[Stored records]

- Opening Delimiter -

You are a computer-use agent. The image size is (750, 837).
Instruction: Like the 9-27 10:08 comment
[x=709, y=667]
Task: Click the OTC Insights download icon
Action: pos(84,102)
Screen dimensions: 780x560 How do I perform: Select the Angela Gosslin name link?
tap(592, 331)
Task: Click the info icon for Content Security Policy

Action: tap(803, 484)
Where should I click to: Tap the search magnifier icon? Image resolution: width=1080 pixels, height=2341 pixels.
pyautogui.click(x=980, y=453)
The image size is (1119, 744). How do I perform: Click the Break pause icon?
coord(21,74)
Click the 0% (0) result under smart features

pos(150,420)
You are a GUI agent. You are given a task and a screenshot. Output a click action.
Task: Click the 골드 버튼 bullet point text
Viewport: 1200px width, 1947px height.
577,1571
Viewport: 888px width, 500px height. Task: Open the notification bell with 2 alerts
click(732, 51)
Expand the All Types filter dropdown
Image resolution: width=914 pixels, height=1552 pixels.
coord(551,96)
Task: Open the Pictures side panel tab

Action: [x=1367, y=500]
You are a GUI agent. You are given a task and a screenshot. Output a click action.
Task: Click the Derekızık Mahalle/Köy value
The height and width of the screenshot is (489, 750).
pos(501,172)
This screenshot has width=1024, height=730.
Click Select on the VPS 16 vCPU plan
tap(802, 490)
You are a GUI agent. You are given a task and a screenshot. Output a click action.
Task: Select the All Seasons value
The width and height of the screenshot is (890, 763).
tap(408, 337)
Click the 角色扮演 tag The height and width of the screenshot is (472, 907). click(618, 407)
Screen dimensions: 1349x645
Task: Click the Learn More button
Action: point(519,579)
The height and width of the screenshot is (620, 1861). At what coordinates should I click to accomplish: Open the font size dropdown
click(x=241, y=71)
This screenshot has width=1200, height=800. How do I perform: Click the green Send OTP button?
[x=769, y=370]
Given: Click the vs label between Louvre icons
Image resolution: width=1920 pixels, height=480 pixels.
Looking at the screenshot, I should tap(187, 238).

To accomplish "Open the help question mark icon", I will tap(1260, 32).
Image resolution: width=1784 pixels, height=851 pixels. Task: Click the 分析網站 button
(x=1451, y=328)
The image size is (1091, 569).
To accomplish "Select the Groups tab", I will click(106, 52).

- Closing Delimiter -

- **WHAT IS EXPECTED**
The records above are to be duplicated word for word.

- **ANSWER**
You are a computer-use agent. The image size is (750, 837).
Instruction: Like the 9-27 10:08 comment
[x=709, y=667]
Task: Click the OTC Insights download icon
Action: pos(84,102)
Screen dimensions: 780x560 How do I perform: Select the Angela Gosslin name link?
tap(592, 331)
Task: Click the info icon for Content Security Policy

Action: tap(803, 484)
Where should I click to: Tap the search magnifier icon? Image resolution: width=1080 pixels, height=2341 pixels.
pyautogui.click(x=980, y=453)
The image size is (1119, 744). How do I perform: Click the Break pause icon?
coord(21,74)
Click the 0% (0) result under smart features

pos(150,420)
You are a GUI agent. You are given a task and a screenshot. Output a click action.
Task: Click the 골드 버튼 bullet point text
Viewport: 1200px width, 1947px height.
577,1571
Viewport: 888px width, 500px height. Task: Open the notification bell with 2 alerts
click(732, 51)
Expand the All Types filter dropdown
Image resolution: width=914 pixels, height=1552 pixels.
coord(551,96)
Task: Open the Pictures side panel tab

Action: [x=1367, y=500]
You are a GUI agent. You are given a task and a screenshot. Output a click action.
Task: Click the Derekızık Mahalle/Köy value
The height and width of the screenshot is (489, 750).
pos(501,172)
This screenshot has width=1024, height=730.
Click Select on the VPS 16 vCPU plan
tap(802, 490)
You are a GUI agent. You are given a task and a screenshot. Output a click action.
Task: Select the All Seasons value
The width and height of the screenshot is (890, 763).
tap(408, 337)
Click the 角色扮演 tag The height and width of the screenshot is (472, 907). click(618, 407)
Screen dimensions: 1349x645
Task: Click the Learn More button
Action: point(519,579)
The height and width of the screenshot is (620, 1861). At what coordinates should I click to accomplish: Open the font size dropdown
click(x=241, y=71)
This screenshot has width=1200, height=800. How do I perform: Click the green Send OTP button?
[x=769, y=370]
Given: Click the vs label between Louvre icons
Image resolution: width=1920 pixels, height=480 pixels.
Looking at the screenshot, I should tap(187, 238).

To accomplish "Open the help question mark icon", I will tap(1260, 32).
Image resolution: width=1784 pixels, height=851 pixels. Task: Click the 分析網站 button
(x=1451, y=328)
The image size is (1091, 569).
To accomplish "Select the Groups tab", I will click(106, 52).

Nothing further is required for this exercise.